EXERCISE –
When copying the data below, keep only the lines from the one with "Click the 登入 sign-in toolbar button" through the one with "Click the send message paper-plane icon", word for word, and skip the pictures.

DATASET CONTENT –
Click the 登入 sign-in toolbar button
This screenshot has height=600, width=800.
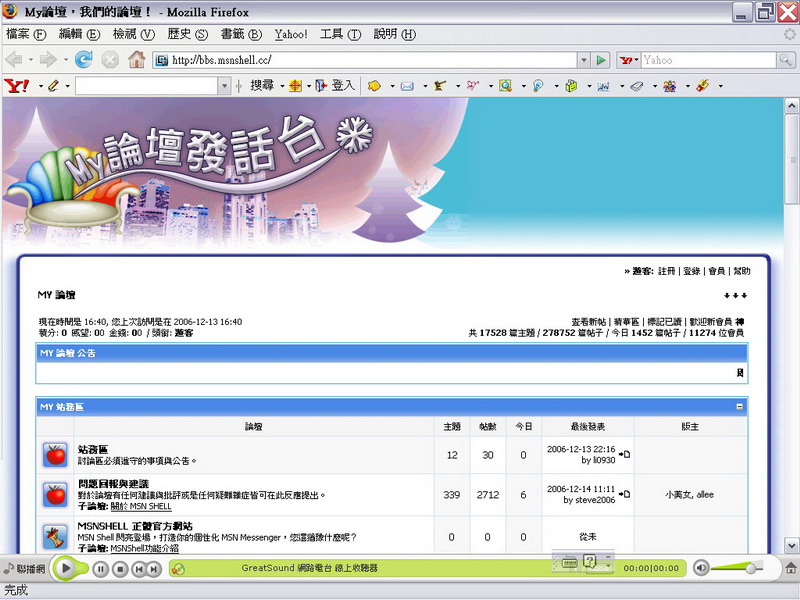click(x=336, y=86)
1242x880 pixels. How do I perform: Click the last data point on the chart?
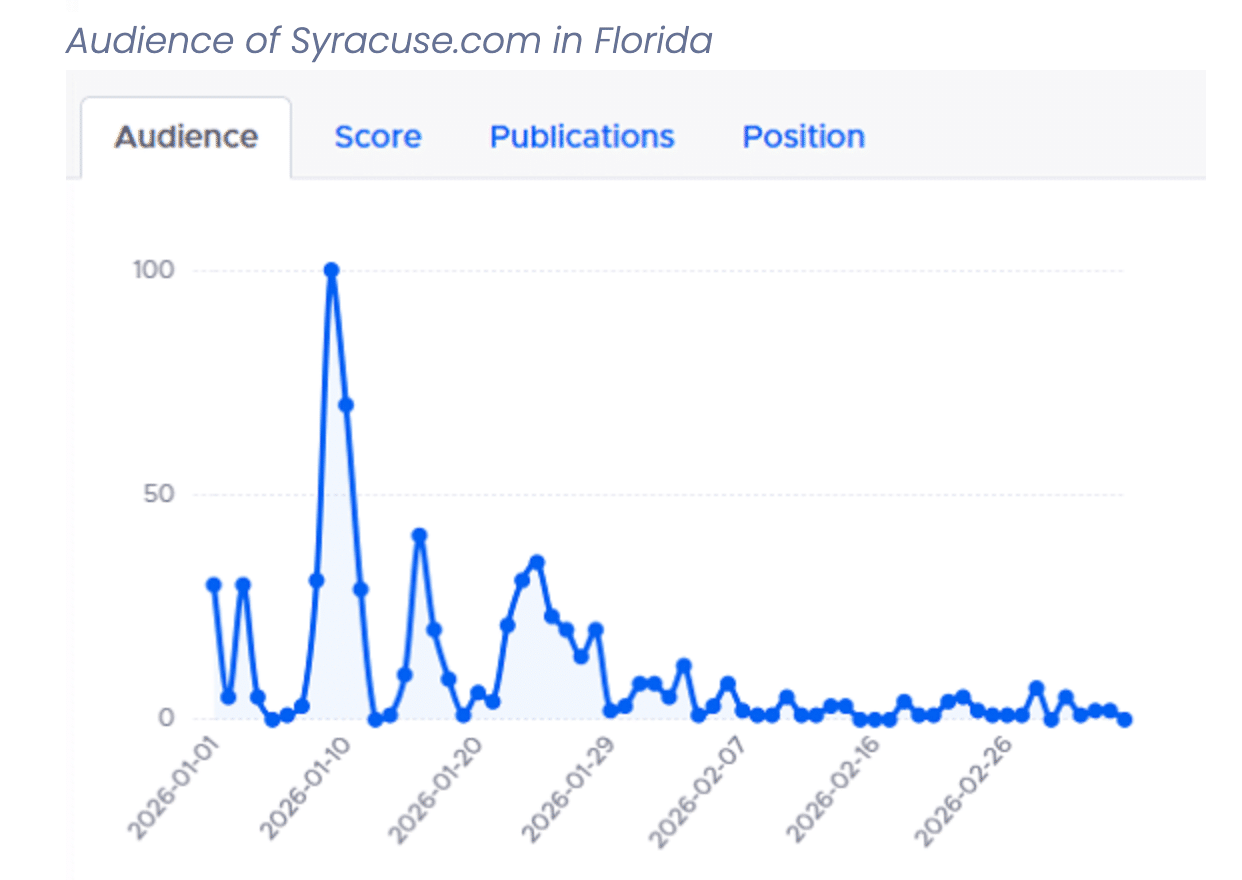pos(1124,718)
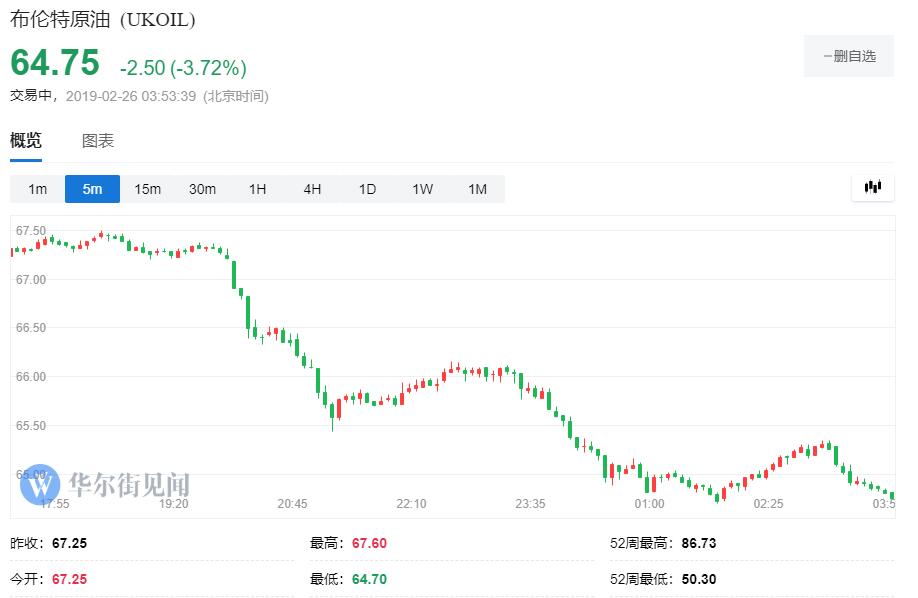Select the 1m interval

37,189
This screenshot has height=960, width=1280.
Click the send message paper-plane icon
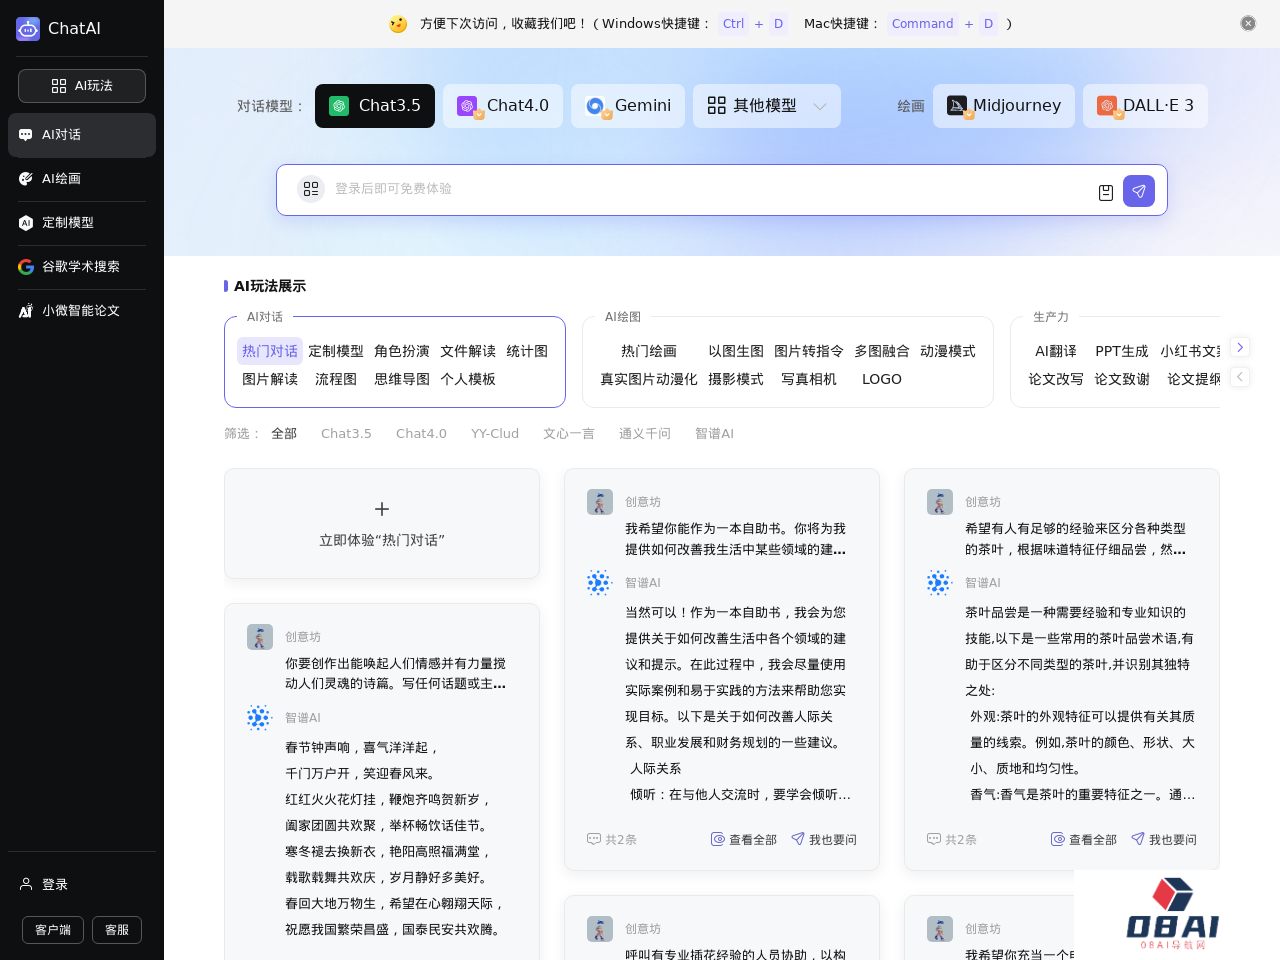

---

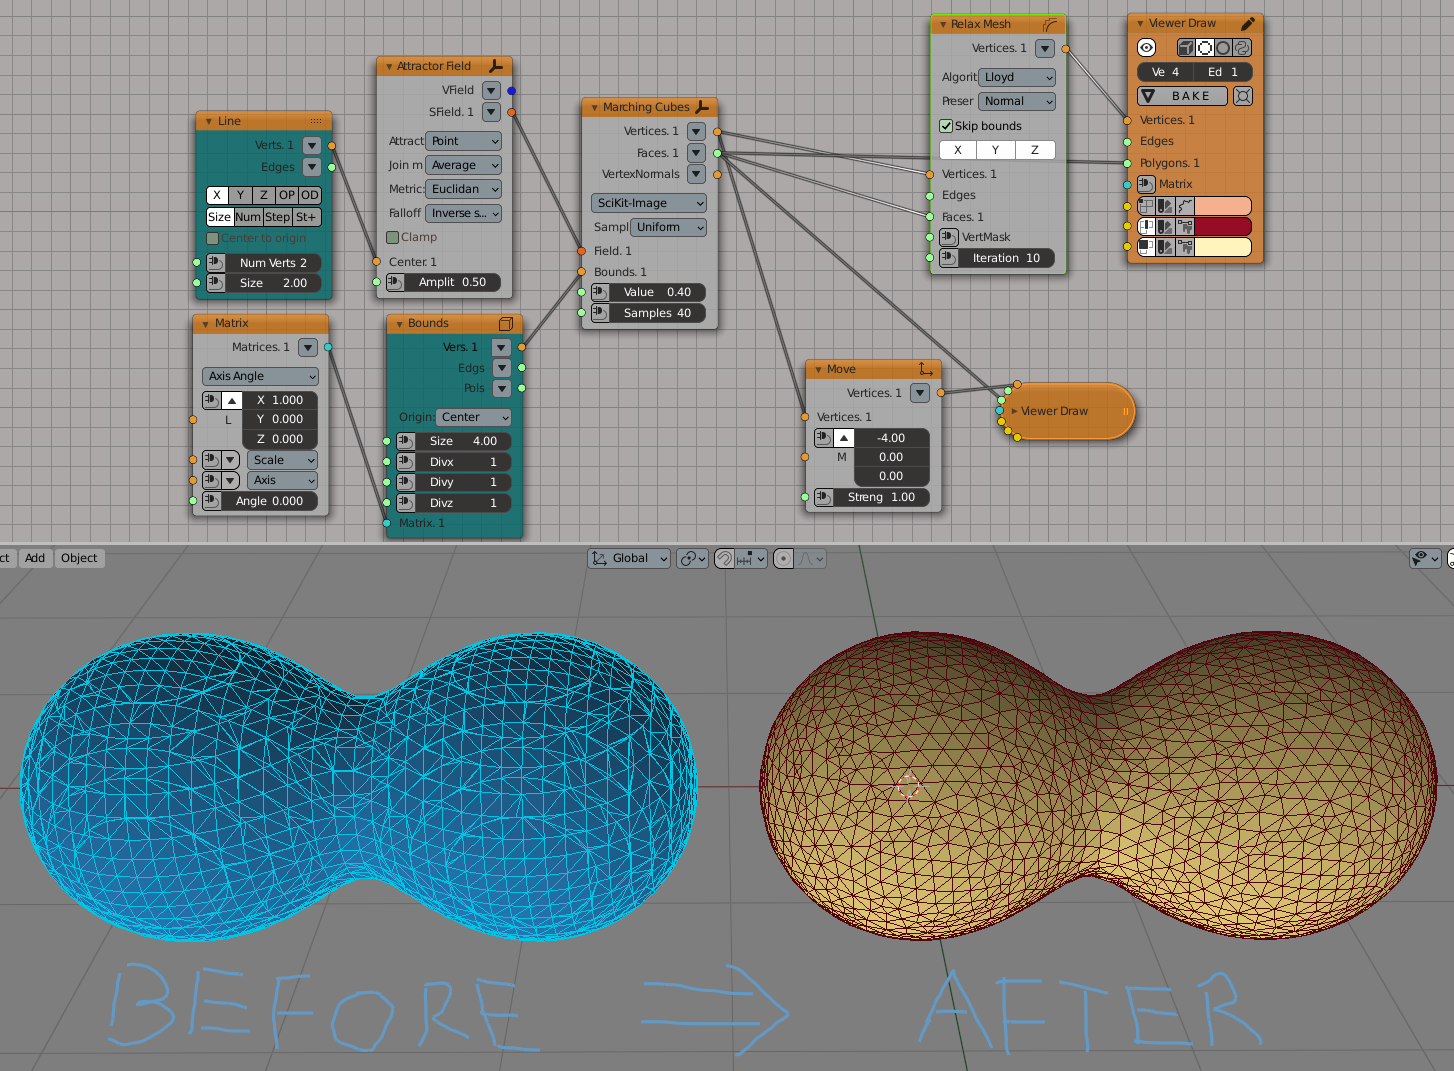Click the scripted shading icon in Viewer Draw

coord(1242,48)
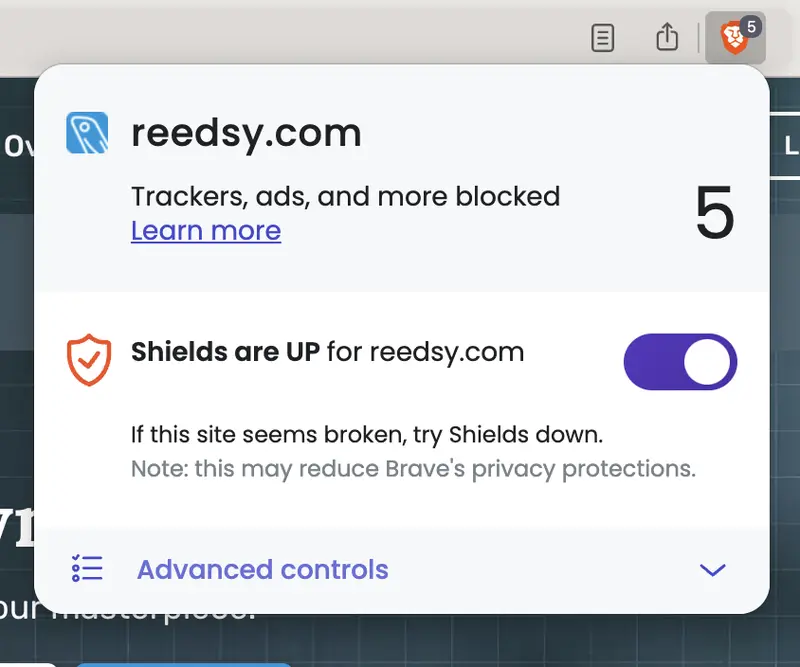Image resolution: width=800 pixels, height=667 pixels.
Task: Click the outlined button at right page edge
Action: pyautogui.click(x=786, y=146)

ANSWER AREA –
Click the 登入 sign-in toolbar button
This screenshot has height=600, width=800.
click(x=336, y=86)
1242x880 pixels. How do I perform: Click the last data point on the chart?
pos(1124,718)
Select the 1m interval

37,189
This screenshot has height=960, width=1280.
Click the send message paper-plane icon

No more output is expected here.